Flower Images On Bloom Day

World headquarters for Garden Blogger Bloom Day must be getting swamped these days with the ever increasing number of gardeners online. Carol is this still a one women operation or have you had to hire an intern?

Here at OutsideClyde the ever increasing number of things blooming is well beyond my ability to catalog all of them for a Bloom Day post. Besides, I have chores to do, cabins to build and competition for computer time here can be fierce in my off hours. Monsoons are also problematic for satellite internet service.

Today the flowers have aligned and I may manage to get a bloom day post done before the day is over.

I've got Daisies.



And living bouquets.



Nine dollar Knockouts



On a hillside of saprolite soil looking quite fine.



Purple Echinacea populated with scarier scenes than combos of red and yellow.



Look closer, purple and yellow and a skeletal white spider still very much alive.



Two late blooming Exbury Azalea 'Lemon Drop' followed me home from a nursery one day,



To be planted near the Liatris that fell out of the ground at Client # 1's and needed a new home.
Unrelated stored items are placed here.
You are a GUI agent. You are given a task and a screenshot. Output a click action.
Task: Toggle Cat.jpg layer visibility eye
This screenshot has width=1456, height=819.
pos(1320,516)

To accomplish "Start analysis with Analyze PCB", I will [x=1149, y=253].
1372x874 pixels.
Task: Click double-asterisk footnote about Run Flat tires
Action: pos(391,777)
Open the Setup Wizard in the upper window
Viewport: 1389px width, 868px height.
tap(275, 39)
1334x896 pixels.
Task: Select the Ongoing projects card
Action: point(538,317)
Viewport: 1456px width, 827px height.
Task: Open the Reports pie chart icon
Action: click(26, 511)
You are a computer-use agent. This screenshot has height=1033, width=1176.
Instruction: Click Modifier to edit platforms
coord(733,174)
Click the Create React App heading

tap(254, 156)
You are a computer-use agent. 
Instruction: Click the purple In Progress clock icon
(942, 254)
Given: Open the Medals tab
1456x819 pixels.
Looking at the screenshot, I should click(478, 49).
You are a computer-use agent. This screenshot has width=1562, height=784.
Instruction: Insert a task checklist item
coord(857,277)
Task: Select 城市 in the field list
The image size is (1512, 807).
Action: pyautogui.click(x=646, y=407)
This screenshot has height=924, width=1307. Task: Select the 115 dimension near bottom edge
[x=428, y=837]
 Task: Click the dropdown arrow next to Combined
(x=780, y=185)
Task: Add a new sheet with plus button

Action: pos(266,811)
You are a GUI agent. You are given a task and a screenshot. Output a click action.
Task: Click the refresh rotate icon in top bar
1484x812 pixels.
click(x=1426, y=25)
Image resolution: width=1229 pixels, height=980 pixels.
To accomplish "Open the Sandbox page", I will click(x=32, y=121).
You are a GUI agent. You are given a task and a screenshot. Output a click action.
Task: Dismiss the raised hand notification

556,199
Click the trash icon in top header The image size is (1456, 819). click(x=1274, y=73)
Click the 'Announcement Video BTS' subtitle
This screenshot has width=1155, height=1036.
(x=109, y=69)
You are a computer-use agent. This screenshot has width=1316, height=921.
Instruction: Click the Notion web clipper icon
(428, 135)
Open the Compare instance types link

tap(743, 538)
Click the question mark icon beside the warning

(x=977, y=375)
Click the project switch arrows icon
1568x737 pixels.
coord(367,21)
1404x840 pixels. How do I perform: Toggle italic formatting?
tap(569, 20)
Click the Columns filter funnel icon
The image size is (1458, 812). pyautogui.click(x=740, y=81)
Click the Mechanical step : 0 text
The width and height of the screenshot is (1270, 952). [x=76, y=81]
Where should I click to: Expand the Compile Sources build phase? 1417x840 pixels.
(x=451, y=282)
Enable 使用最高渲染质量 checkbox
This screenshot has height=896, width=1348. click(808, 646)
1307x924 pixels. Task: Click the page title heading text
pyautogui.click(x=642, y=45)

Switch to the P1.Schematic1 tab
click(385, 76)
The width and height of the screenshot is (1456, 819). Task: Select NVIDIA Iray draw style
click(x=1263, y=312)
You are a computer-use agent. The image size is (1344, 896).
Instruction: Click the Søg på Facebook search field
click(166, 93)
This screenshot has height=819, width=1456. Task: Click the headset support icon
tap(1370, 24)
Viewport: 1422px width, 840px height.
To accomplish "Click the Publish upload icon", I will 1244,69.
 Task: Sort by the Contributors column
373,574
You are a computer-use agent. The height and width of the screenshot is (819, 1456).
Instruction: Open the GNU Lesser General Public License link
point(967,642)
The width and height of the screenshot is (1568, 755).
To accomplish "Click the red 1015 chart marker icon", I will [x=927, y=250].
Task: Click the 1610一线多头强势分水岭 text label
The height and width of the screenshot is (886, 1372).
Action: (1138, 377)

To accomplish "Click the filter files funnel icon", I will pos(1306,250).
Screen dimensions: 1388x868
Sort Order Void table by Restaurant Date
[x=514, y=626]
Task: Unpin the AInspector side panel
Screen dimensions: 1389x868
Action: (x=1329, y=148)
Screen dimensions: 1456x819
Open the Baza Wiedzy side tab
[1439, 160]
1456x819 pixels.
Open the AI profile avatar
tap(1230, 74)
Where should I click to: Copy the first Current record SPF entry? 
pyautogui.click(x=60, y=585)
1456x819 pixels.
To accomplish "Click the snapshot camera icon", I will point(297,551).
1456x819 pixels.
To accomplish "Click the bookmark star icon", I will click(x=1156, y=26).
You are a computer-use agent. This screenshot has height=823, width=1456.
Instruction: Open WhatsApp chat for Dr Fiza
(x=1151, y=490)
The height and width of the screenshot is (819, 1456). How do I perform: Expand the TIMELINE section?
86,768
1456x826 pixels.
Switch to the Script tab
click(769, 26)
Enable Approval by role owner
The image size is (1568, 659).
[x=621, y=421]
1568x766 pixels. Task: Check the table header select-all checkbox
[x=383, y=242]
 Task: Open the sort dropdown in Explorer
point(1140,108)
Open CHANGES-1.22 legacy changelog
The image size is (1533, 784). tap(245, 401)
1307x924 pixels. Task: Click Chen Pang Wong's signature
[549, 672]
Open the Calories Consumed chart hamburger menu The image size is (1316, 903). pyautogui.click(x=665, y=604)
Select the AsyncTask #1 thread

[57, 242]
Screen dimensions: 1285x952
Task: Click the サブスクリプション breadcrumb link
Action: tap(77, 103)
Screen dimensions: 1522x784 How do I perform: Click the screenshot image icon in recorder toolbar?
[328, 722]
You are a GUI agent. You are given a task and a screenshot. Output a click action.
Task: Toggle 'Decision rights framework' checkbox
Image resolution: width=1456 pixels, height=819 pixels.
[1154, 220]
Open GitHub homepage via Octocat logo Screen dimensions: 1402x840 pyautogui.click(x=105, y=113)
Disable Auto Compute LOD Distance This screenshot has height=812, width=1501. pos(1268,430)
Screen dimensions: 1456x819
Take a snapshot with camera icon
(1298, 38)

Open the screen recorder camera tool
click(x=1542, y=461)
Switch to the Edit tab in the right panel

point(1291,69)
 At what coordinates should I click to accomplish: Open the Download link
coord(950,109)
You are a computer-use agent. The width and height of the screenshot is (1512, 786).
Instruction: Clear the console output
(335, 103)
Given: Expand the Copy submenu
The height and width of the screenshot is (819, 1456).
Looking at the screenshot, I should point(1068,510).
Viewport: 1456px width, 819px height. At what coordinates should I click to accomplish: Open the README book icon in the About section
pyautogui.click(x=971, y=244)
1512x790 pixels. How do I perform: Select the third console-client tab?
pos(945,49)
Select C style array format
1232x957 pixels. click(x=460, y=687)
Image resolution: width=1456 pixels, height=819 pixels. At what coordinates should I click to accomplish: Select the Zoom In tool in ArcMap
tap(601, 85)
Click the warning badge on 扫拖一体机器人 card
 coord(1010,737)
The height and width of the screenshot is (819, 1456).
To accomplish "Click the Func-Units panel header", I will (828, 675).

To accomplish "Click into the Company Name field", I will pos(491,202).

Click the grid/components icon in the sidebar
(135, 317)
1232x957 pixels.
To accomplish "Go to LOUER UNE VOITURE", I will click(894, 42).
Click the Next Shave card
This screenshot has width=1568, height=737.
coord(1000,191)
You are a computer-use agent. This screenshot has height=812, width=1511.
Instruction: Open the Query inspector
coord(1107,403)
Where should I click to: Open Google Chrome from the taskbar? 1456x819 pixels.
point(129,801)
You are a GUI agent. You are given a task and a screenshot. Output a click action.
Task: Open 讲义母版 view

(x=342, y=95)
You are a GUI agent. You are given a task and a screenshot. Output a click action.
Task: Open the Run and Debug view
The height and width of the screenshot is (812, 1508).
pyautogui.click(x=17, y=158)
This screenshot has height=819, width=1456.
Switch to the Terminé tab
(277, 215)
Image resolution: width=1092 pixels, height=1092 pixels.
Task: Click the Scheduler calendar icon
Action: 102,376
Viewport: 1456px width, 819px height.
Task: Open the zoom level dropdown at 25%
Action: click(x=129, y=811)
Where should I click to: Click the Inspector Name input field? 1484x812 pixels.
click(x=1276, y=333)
Blue Veronica spicata adds to a growing collection of spiky blue and purple flowers I seem to gravitate towards.



Queen Ann's Lace



Daucus carota



A magnificent non-native invasive weed that is here to stay.



Uncle Ernie celebrates Bloom Day with a new bauble.



Ox-Eyes beneath the red leaves of Evening Primrose.



The lone Rudbeckia maxima



Oh and I have Daisies.



Ox-Eye Daisies, Shasta Daisies and Daisy look alikes.

6 comments:

Frances, said...

Hi Christopher, I had to really look to find Uncle Ernie's dangling earrings. He is so edgey. A late blooming exbury??? How is that possible? I have some natives that just finished blooming, R. prunifolium, Summer Lyric and and unknown. Oranges and pinks with much smaller flowers than your new one. Not nearly as showy and the early ones though. I will save you the eryngium seeds but think shipping the babies when it cools off would be your best bet. You'll get both.

Lisa at Greenbow said...

Wonderful natural bouquets Clyde. The Queen Anne has been invited into my garden several times but has declined the invite. An Azalea that blooms so late. I have never heard of such a plant, very intersting.

chuck b. said...

Spider skeletons! How awful! Ugh!

Aside from that, your garden is full of classics. That Veronica spicata looked great next to my Echium wildpretii for awhile last year. Then I redesigned and lost it.

What will happen with the $9 knockouts? Will they sprawl and spread, or stay compact and shrubby? Are they thorny?

Unknown said...

Funny how things seem to fall out of the ground sometimes, isn't it? I am glad that you were around to give that liatris a ride home to the mountain, Christopher. :)

And I love your echinaceas, especially with the cool, skeletal while spiders.

Carol Michel said...

Bloom day is indeed still a one woman enterprise, well, except for all the people who post for it.

I love the intricate nature of the Queen Anne's lace, I see them along the side of the road with chicory, and like that combo as a living bouquet, too.

The mountain blooms and it was great of you to share some of it with us. Thank those who gave you the computer time.

Carol, May Dreams Gardens

Christopher C. NC said...

Frances and Lisa the 'Lemon Drop' is reported to be a July bloomer which means it will bloom with the native Rhododendron maximum that are blooming in the woods now.

Plants can be funny Lisa, an invasive road side weed that won't grow for you. I collected Chicory seed another invasive roadside weed to try and grow. I'll see how it goes.

Chuck the $9 Knockouts should stay as small 3x3 carefree shrubs. They don't seem to have the reach out and grab you kind thorns, but they got em.

Kim, me being nearby when things fall out of the ground is one of the advatages of being a gardener.

Hi Carol. Commenting on every bloom day post must take you all day. I am trying to germinate Chicory seed now. I want to mix it with Miscanthus.